The one major difference between this situation and the previous one is that I am not the same person as I used to be. I am stronger now, more sure of who I am and what I am not. One thing I will always be is a sensitive soul with feelings that run deep; however, I no longer want to be one who retreats behind high walls when the storms rage outside. Although hiding away is easier at times, I was created to care and love, and I’ve learned that I feel better when I am true to myself. As such, I have allowed my heart to lift heavy things, to love and love some more. If that is my only crime, then so be it! I am guilty of loving, but I am determined to keep on loving those within my circle and those outside of it.

Scars to Your Beautiful

I will never grace the cover of a fashion magazine, nor will I ever be a cover girl. I couldn’t even be a hand model. My body seems to be in a perpetual state of wounds and bruises and scars. There are the little reminders of the summer I had chicken pox. The scars on the inside of my upper lip remind me of a toboggan accident. There is the large scar on my elbow from stitches when I was young enough to not remember. A faint scar on my right wrist goes back to a scratch from a swing set. There are stretch marks from bearing children. A mysterious triangle of a scar at the base of a finger that has been there for as long as I can remember. These scars are memories of a sort, even if I have no recollection of the event. They are part of the history of my body.

Bruises come and go. Sometimes I know where they came from, while at other times I have no recollection of having done anything to merit the mark. At this moment, I have small bruises on each biceps. One is from the flap of a box at work, but I’m not sure where the other came from. There is a yellow-tinged discolouration the size of my fist lingering around one ankle from bumping an iron chair leg against my own leg more than a week ago. A small scrape of skin on the opposite shin, most likely also a workplace casualty. Lifting weights has put calluses on my hands and resulted in many of my bruises and scrapes. I don’t mind them, because they are reminders that I am using my body.
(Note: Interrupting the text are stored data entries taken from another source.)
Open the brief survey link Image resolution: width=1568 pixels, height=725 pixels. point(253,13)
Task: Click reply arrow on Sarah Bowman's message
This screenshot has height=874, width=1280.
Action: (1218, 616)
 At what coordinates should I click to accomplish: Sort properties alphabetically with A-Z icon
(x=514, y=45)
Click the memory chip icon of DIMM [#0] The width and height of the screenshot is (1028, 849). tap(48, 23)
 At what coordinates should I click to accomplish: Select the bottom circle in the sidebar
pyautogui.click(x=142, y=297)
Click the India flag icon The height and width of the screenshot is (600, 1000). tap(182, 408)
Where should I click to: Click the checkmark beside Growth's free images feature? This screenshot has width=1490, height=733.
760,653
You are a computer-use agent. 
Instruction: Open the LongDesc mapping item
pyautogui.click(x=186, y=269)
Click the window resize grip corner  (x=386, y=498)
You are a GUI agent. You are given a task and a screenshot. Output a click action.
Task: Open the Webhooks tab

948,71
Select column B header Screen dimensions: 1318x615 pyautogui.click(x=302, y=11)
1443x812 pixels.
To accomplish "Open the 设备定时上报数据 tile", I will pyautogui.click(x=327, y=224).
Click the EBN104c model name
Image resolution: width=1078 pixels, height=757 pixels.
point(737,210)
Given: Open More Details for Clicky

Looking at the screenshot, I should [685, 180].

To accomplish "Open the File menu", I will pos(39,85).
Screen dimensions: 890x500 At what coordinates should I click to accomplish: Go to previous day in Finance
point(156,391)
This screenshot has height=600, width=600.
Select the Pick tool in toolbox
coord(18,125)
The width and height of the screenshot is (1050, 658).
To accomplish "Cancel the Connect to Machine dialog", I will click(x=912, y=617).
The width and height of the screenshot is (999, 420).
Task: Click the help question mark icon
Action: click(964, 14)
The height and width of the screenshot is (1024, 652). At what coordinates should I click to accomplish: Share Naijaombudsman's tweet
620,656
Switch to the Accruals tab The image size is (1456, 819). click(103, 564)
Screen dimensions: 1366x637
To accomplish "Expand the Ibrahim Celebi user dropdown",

As I sat in the tub this morning, feeling like the effort to bathe was too much and not worth it, I noticed all my bruises and scars and considered the invisible scars and bruises that no one else sees. It is the internal wounds that have the deepest impact. Even when the wounds are not so fresh, even when the wounds have seemingly healed and scarred over, even still the pain can be felt when a pointing finger pokes into just the right spot. And it does not even matter if the cause of the wound is truth or fiction…the pain feels the same.

Wouldn’t it be nice if our body would simply send some more platelets to clot our emotional wounds? Sadly it doesn’t work that way. Perhaps everyone reacts and responds in uniquely personal ways. I cannot speak for anyone else, only myself, and I feel numb, unmotivated, one minute irritable and one minute fine. I have no problem going to work. I have no problem going to my training sessions. I have been able to go to the grocery store or to an appointment or to the library, but mostly I have no motivation to go anywhere or do anything. I did a single load of laundry yesterday. I read half of a book yesterday and finished the other half today. I made dinner last night and will force myself to make dinner tonight. I forced myself to shave my legs this morning. But really, my weekend is drawing to an end and I’ve accomplished so very little except to wear a hole on the living room floor where I spend most of my time. My head feels as if it is filled with static, sort of a headache but more like background noise that you can’t quite block out. This sort of “headache” was a constant presence several years ago when I was originally diagnosed as mildly depressed. <sigh>

I’d gladly take the physical bruises over the internal ones. The physical bruises heal fast and then they’re gone and forgotten. Physical scars might remain, but they hold no pain once they’ve healed.